Preparing the Future Workforce
Another Edmonton institution, the Northern Alberta Institute of Technology (NAIT), is training its future workforce. NAIT has created numerous programs designed to give students the skills most needed by regional employers, including classes to address climate change and to help the region make its cities smarter and its industry more efficient. These programs aim to diversify Alberta’s economy for the future and to assist urban and rural businesses in the region with distance learning. Starting in 2004, NAIT has commanded a fleet of mobile semi-tractor-trailer education units known as NIMs (NAIT in Motion) that bring state-of-the-art equipment directly to communities in need of training.
Edmonton is encouraging an energy transition among its residents and businesses to avoid the worst outcomes of global warming. To help with this transition, NAIT has invested heavily in its Alternative Energy Technology program, which provides training and research in energy technology such as solar, geothermal, wind, and biofuels. The program often partners with the city of Edmonton, including a venture in which NAIT and Edmonton jointly installed solar panels on the institute’s campus to test the effects of solar panel angle and snow cover on energy capture efficiency. The data collected by this project is streamed to Edmonton’s Open Data Catalogue, while the energy gathered by the panels is used onsite.
The Alternative Energy Technology program has met with great success over the past few years, with a 92% employment rate for graduates of its full time programs within nine months of leaving the school. NAIT also offers 13,800 apprenticeship seats and is one of the largest apprenticeship trainers in Canada with 33 distinct registered trades programs.

-------------------------

[Exercises]:
- A) In the text on NAIT's workforce training, what is the name of the mobile education units NAIT has run since 2004?
- B) Continue the text on NAIT's workforce training after its last sentence.

[Data under study]:
-------------------------

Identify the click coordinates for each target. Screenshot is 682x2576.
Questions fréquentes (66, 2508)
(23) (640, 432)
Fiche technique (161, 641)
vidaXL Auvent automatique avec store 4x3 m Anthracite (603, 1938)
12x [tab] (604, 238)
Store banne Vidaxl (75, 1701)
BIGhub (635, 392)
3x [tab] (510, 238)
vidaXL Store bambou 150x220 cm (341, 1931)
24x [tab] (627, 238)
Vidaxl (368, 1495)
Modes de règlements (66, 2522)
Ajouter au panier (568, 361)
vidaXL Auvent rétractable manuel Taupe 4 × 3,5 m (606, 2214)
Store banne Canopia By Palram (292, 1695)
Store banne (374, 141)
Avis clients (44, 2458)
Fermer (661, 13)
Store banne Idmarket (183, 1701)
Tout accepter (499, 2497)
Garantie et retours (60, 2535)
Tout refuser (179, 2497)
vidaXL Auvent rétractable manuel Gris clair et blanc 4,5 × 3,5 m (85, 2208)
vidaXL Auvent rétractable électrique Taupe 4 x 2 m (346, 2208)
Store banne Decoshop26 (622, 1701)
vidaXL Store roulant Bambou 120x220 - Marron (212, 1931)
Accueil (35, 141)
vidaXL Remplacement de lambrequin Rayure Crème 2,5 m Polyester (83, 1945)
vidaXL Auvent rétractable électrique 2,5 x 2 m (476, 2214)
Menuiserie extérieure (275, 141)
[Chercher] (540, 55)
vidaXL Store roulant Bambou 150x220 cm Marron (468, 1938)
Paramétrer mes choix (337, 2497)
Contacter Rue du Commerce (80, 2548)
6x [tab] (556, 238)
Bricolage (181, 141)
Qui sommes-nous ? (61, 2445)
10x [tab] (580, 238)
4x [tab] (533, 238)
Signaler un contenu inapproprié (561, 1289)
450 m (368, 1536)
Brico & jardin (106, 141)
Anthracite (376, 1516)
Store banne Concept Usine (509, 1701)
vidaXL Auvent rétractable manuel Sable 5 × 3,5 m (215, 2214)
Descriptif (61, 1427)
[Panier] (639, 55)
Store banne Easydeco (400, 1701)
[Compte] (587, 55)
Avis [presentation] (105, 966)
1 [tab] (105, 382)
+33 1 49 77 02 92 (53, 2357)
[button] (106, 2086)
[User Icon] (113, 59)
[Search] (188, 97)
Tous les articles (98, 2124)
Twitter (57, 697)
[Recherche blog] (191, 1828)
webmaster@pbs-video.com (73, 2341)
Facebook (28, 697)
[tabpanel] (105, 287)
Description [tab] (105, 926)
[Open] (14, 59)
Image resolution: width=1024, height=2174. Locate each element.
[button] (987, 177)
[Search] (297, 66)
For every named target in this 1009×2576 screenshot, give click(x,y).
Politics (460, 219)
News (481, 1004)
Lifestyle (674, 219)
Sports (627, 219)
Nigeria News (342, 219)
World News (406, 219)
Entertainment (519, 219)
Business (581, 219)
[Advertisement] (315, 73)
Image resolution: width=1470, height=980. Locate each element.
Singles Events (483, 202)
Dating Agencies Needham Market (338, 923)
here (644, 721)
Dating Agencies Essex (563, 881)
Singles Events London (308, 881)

-------------------------

[Responses by item number]:
- A) NIMs (NAIT in Motion)

- B)
The EndPovertyEdmonton Strategy
While Edmonton has grown far more quickly in the new millennium than most Canadian cities, the most recent data from 2012 finds that one in eight residents live in poverty. To combat this, the city turned to the people themselves for recommendations and ideas. The EndPovertyEdmonton Strategy began in September 2014 with 200 Edmonton residents from diverse backgrounds and sectors divided into seven working groups to analyze poverty issues and develop recommendations for action. In autumn of 2015, EndPovertyEdmonton sought input from thousands of Edmontonians through in-person engagement sessions and an online survey to refine the recommendations from the Working Groups.
The EndPovertyEdmonton Strategy was unanimously approved by the Edmonton City Council in December 2015. Shortly after its approval, the organization developed an Implementation Road Map to provide specific direction for combating poverty over the next five years, including making all Edmontonians aware of the realities of poverty in the city and what steps they can take to help in the immediate future and in the long term. The EndPovertyEdmonton Strategy also partnered with the Canadian Mental Health Association-Edmonton Region and BetaCityYeg (the region’s volunteer civic technology meetup) to create the LinkYEG web app. LinkYeg.ca provides real time information on nearby community resources, allowing users to search for available clothing and essentials, health and medical assistance, legal help, and family services.
No matter what price the world puts on a barrel of oil, Edmonton fears no bust. The city has built the infrastructure of the future and, as part of the process, tapped a more valuable resource than oil could ever be: its people.